Which lines come from the start of the records through the line that holds "Given: Expand the history row chevron"? Write them out word for word.

(Records from a dataset)
⟨
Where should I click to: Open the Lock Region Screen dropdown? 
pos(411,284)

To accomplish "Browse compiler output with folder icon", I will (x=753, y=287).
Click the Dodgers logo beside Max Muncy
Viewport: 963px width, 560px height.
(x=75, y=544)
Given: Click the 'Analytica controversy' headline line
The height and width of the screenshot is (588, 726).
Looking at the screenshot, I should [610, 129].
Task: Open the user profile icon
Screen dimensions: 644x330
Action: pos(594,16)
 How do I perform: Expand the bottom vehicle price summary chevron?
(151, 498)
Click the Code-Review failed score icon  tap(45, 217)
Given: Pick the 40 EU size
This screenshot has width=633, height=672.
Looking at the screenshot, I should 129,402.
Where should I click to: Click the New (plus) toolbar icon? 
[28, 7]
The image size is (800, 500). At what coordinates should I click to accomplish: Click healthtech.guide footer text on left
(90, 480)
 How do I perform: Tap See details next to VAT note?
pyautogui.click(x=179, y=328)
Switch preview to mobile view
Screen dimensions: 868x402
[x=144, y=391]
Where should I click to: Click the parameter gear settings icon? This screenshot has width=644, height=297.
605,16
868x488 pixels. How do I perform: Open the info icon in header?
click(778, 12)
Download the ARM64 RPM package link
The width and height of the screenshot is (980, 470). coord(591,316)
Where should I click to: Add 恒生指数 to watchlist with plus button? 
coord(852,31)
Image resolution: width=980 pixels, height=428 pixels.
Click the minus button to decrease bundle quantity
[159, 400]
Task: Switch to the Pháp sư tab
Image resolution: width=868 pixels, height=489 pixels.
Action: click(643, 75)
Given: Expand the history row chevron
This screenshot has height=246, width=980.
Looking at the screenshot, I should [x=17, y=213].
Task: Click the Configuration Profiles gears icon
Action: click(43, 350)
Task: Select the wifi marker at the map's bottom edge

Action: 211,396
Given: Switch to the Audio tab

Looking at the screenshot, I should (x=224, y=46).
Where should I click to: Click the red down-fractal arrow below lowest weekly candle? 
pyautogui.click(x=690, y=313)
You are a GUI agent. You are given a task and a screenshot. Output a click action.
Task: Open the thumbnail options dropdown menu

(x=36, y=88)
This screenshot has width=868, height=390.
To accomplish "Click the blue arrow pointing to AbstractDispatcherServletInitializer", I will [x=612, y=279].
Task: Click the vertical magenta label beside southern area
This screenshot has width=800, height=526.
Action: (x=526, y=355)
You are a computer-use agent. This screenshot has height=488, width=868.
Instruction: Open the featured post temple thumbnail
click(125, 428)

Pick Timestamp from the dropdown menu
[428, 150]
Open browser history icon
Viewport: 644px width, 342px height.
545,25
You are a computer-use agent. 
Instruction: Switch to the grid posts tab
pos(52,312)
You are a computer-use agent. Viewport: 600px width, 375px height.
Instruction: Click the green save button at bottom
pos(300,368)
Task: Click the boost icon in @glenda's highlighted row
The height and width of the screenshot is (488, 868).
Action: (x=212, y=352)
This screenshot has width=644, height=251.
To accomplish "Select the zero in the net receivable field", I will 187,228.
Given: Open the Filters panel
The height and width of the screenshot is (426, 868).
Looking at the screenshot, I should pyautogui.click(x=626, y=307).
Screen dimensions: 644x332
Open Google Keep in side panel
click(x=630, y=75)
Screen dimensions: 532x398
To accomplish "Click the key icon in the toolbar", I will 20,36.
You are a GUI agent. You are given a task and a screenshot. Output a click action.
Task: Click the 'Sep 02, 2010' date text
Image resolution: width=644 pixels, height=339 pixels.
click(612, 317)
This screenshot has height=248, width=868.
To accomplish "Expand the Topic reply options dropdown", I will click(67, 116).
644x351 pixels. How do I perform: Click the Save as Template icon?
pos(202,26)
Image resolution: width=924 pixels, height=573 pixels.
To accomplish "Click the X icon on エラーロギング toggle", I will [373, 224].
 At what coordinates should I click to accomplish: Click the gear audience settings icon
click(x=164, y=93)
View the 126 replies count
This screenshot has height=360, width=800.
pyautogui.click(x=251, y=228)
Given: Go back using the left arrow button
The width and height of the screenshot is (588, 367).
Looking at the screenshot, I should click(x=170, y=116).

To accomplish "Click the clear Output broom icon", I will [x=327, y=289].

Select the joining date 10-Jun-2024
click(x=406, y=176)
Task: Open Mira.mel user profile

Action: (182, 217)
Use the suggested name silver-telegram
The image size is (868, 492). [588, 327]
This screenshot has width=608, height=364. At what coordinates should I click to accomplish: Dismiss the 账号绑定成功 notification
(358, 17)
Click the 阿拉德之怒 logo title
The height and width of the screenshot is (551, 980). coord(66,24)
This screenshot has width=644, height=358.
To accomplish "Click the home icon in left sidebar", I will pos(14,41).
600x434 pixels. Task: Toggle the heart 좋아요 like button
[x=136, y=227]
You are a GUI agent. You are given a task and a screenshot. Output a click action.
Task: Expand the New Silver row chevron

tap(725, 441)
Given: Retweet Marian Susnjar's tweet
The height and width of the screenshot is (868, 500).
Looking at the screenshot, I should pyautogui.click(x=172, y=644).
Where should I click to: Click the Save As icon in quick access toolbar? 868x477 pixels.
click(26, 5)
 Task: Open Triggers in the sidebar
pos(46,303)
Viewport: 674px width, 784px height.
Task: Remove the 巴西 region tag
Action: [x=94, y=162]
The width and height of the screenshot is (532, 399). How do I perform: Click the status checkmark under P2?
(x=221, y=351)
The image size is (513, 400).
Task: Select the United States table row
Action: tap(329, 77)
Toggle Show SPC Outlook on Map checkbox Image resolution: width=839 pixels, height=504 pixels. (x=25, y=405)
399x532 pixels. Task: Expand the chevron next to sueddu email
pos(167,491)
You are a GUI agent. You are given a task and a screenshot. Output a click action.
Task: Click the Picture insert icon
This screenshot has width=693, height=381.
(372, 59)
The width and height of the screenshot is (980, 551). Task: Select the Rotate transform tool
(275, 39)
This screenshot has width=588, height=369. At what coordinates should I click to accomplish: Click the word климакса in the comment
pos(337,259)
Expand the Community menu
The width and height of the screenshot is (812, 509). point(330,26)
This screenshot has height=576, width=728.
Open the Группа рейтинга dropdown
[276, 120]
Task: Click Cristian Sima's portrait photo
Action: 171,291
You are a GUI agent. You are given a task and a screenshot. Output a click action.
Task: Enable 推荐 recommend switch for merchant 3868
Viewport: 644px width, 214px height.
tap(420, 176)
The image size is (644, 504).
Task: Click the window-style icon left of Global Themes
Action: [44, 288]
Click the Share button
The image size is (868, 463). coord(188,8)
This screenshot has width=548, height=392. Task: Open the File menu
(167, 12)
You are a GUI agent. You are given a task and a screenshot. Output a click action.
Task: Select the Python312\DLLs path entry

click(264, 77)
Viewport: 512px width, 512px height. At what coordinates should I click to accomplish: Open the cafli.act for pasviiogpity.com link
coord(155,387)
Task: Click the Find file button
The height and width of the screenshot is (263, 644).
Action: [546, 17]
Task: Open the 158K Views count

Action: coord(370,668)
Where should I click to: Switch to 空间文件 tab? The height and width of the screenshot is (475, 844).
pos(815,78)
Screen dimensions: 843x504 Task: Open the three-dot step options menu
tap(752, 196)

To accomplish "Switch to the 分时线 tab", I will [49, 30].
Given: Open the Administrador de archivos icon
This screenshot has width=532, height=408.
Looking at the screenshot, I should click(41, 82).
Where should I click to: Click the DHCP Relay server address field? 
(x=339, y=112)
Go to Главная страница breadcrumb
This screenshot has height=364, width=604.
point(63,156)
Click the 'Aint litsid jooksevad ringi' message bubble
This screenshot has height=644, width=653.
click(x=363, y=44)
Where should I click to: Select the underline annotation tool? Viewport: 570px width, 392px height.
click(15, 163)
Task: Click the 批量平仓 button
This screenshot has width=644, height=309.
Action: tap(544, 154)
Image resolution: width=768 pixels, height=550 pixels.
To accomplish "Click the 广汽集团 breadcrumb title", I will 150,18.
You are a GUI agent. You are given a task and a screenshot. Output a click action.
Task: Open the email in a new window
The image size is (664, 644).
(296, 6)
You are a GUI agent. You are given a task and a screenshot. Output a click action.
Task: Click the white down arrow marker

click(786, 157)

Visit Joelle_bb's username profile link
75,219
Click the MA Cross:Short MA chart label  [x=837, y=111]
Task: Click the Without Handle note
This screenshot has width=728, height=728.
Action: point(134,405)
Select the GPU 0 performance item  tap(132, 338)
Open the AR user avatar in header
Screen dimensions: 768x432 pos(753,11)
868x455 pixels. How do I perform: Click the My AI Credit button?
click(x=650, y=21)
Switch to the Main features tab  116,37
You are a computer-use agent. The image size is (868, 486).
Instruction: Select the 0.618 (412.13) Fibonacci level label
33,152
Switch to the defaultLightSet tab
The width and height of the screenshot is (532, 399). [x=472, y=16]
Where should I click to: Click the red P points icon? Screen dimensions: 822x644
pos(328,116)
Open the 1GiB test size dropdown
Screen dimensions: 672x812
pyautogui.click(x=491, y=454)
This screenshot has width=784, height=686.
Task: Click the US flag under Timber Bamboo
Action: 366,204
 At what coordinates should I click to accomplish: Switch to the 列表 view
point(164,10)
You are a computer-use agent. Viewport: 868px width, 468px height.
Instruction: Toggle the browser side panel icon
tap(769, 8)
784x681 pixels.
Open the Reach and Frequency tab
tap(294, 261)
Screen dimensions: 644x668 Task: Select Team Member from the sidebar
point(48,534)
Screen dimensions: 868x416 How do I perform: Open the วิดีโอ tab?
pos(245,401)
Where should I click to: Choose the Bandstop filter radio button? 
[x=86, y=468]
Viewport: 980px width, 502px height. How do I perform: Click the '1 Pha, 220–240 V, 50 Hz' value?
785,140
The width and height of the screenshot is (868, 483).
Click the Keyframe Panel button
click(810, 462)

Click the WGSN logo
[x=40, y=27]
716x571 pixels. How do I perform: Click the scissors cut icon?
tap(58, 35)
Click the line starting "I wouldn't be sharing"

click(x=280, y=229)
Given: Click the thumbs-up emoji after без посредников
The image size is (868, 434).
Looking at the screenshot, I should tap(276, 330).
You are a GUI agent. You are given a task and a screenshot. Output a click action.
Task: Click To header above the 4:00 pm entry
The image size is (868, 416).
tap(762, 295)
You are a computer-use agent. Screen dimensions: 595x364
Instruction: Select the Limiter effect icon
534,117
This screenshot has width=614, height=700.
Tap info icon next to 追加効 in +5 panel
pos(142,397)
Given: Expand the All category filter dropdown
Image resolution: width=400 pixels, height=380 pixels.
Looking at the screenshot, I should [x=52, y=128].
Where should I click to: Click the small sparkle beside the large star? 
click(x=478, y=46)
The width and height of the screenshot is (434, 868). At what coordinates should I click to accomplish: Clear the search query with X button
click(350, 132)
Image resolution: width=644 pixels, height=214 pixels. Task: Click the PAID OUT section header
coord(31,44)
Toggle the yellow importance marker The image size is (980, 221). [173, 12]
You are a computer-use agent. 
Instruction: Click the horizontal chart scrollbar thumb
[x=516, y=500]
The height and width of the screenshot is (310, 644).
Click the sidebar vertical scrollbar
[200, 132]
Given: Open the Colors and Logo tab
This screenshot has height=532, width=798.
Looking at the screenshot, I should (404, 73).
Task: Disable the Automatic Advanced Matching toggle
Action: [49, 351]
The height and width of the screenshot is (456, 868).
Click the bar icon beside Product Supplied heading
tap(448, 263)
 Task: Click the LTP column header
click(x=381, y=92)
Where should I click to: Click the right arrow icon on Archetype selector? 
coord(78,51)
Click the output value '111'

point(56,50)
⟩
• Response box:
Where should I click to: Open the Lock Region Screen dropdown? 
pos(411,284)

To accomplish "Browse compiler output with folder icon", I will (x=753, y=287).
Click the Dodgers logo beside Max Muncy
Viewport: 963px width, 560px height.
(x=75, y=544)
Given: Click the 'Analytica controversy' headline line
The height and width of the screenshot is (588, 726).
Looking at the screenshot, I should [610, 129].
Task: Open the user profile icon
Screen dimensions: 644x330
Action: pos(594,16)
 How do I perform: Expand the bottom vehicle price summary chevron?
(151, 498)
Click the Code-Review failed score icon  tap(45, 217)
Given: Pick the 40 EU size
This screenshot has width=633, height=672.
Looking at the screenshot, I should 129,402.
Where should I click to: Click the New (plus) toolbar icon? 
[28, 7]
The image size is (800, 500). At what coordinates should I click to accomplish: Click healthtech.guide footer text on left
(90, 480)
 How do I perform: Tap See details next to VAT note?
pyautogui.click(x=179, y=328)
Switch preview to mobile view
Screen dimensions: 868x402
[x=144, y=391]
Where should I click to: Click the parameter gear settings icon? This screenshot has width=644, height=297.
605,16
868x488 pixels. How do I perform: Open the info icon in header?
click(778, 12)
Download the ARM64 RPM package link
The width and height of the screenshot is (980, 470). coord(591,316)
Where should I click to: Add 恒生指数 to watchlist with plus button? 
coord(852,31)
Image resolution: width=980 pixels, height=428 pixels.
Click the minus button to decrease bundle quantity
[159, 400]
Task: Switch to the Pháp sư tab
Image resolution: width=868 pixels, height=489 pixels.
Action: click(643, 75)
Given: Expand the history row chevron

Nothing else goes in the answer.